If you maintain one of these resources: we cite and link to you, we don't re-host or replace you, and we would genuinely welcome your corrections at info@theprovenanceproject.com.
Method
Most databases store facts and overwrite conflicts. Provenance can't work that way — the historical record is full of deliberate lies, gaps, and disagreements. So the graph stores claims: each one carries the document it came from, a confidence score, and a citation back to the scan. Competing claims coexist. Identities are never hard-merged; "this is the same object as that" is itself a scored, reversible edge. A false merge would manufacture a false lead — the discipline that prevents it is what separates a research tool from a generator of plausible fiction.
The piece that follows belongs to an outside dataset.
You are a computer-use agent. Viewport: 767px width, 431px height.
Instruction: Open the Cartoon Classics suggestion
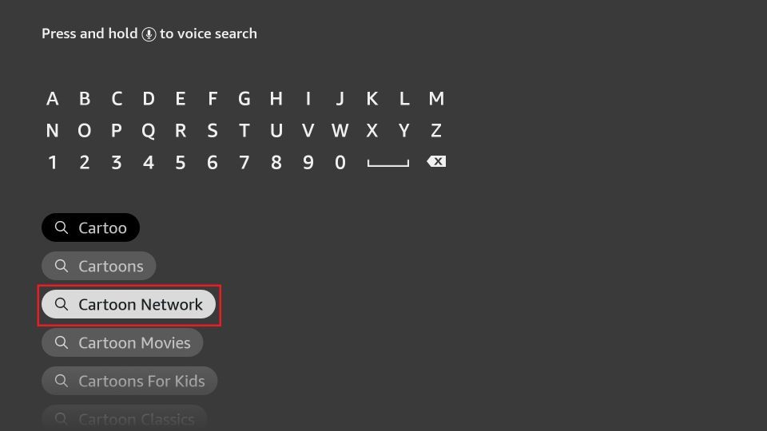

Graph analytics do the heavy lifting that no reader could: collective entity resolution that links the same painting across archives despite different titles, languages, and inventory numbers; custody-gap detection — every work documented as seized with no documented return; laundering-motif matching borrowed from anti-money-laundering analysis and pointed at the 1940s art market; and dealer-network centrality, which doubles as a map of which archive to digitise next. Read the full methodology →
Worked example · verified against the primary source
The French state holds La rue Saint-Rustique à Montmartre, a Maurice Utrillo street scene, in trust as an MNR work — recovered to France after the war, its pre-war history never fully established. The official record jumps from Paris to a Cologne art society in January 1944 with no explanation of how the painting entered Germany.
Cross-referencing the Getty Provenance Index against that gap, the engine found the painting offered for sale at Commeter, Hamburg, on 20 November 1937 (lot 288, consignor withheld), and again a year later. To check the match, we pulled plate I of the digitised 1937 catalogue from Heidelberg University's IIIF service: it is captioned "M. Utrillo. Nr. 288" and matches the museum's own photograph of the painting element for element — the buildings, the figures, the signature placement.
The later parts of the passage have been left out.